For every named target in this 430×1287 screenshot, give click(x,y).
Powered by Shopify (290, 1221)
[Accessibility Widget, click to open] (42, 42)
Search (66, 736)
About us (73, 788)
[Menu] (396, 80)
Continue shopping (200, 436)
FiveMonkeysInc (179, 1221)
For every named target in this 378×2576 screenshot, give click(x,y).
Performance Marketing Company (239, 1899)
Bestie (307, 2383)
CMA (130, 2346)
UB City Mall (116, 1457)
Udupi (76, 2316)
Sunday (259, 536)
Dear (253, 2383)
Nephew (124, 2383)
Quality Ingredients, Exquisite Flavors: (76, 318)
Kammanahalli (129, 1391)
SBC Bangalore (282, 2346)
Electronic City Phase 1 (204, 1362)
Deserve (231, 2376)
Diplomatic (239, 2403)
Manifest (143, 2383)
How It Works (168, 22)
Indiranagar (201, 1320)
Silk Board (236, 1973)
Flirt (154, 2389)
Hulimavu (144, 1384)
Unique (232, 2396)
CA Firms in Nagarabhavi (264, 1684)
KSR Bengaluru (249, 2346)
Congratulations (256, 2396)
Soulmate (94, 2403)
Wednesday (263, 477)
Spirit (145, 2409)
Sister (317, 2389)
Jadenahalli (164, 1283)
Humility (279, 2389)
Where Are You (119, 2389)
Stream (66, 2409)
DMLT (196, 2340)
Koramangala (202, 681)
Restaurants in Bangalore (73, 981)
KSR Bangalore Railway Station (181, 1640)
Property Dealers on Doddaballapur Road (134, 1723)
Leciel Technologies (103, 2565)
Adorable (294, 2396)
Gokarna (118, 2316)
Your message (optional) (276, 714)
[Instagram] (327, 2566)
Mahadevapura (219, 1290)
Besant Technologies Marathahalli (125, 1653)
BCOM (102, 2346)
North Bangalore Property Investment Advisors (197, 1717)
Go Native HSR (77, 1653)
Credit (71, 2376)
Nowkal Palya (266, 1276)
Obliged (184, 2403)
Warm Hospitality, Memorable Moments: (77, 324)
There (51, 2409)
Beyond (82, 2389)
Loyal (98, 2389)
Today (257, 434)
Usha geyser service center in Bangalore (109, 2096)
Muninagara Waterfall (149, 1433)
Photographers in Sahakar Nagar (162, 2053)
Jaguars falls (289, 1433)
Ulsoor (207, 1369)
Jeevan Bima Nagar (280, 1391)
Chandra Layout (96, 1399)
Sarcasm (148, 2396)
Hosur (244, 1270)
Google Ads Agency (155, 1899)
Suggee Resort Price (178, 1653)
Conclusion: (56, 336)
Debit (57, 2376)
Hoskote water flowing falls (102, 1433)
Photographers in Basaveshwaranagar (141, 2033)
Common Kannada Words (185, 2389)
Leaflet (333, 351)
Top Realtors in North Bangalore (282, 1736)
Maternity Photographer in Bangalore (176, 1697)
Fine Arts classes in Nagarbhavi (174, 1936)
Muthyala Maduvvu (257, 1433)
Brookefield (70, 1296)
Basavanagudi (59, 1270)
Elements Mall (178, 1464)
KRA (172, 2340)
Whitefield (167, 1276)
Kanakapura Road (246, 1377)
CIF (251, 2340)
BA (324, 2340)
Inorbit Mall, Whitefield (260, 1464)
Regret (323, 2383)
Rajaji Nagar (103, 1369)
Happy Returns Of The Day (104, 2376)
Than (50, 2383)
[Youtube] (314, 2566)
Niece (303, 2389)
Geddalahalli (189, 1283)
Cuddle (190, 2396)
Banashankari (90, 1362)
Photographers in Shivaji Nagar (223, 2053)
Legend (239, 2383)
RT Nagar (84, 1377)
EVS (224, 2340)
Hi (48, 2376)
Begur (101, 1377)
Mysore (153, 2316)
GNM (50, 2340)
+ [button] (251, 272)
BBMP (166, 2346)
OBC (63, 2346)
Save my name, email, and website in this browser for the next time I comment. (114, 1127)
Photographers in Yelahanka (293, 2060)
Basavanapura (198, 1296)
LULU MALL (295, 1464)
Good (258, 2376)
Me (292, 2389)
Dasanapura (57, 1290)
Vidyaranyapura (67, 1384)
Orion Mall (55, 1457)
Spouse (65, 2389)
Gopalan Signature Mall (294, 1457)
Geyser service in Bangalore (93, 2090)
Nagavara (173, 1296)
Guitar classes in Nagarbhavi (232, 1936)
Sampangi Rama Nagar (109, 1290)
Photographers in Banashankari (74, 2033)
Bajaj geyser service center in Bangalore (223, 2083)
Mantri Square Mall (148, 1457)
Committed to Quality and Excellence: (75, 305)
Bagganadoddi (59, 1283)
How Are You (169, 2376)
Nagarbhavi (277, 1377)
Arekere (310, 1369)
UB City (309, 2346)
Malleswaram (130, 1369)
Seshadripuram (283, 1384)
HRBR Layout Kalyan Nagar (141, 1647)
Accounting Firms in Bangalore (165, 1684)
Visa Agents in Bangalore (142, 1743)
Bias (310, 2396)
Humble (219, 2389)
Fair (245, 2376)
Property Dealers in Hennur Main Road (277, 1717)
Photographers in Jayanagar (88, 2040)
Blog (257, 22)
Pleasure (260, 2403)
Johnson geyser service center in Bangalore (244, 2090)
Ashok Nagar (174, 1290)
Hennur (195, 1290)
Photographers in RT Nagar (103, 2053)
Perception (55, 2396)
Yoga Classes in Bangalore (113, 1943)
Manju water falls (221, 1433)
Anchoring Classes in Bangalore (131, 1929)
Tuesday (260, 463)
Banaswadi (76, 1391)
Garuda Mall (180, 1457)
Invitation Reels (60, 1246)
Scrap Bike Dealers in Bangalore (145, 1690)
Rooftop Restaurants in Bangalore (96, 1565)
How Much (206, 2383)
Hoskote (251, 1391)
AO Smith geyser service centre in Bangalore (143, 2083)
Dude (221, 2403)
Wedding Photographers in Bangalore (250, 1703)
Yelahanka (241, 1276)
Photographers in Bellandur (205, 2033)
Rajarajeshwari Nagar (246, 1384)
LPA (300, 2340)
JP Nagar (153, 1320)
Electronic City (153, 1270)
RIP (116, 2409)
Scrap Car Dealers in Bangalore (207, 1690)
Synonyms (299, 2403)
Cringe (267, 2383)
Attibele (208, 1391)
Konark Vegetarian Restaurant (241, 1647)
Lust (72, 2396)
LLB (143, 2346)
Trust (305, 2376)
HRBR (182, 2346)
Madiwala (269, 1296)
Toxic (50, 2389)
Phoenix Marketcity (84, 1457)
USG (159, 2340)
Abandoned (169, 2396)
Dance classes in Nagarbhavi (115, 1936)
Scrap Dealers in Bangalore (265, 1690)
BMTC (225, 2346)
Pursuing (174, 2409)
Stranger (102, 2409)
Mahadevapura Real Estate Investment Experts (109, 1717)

-------

# What the task asks
Look for the word "Layout". Copy out every line of the data that has it.

# Exercise solution
Chandra Layout (96, 1399)
HRBR Layout Kalyan Nagar (141, 1647)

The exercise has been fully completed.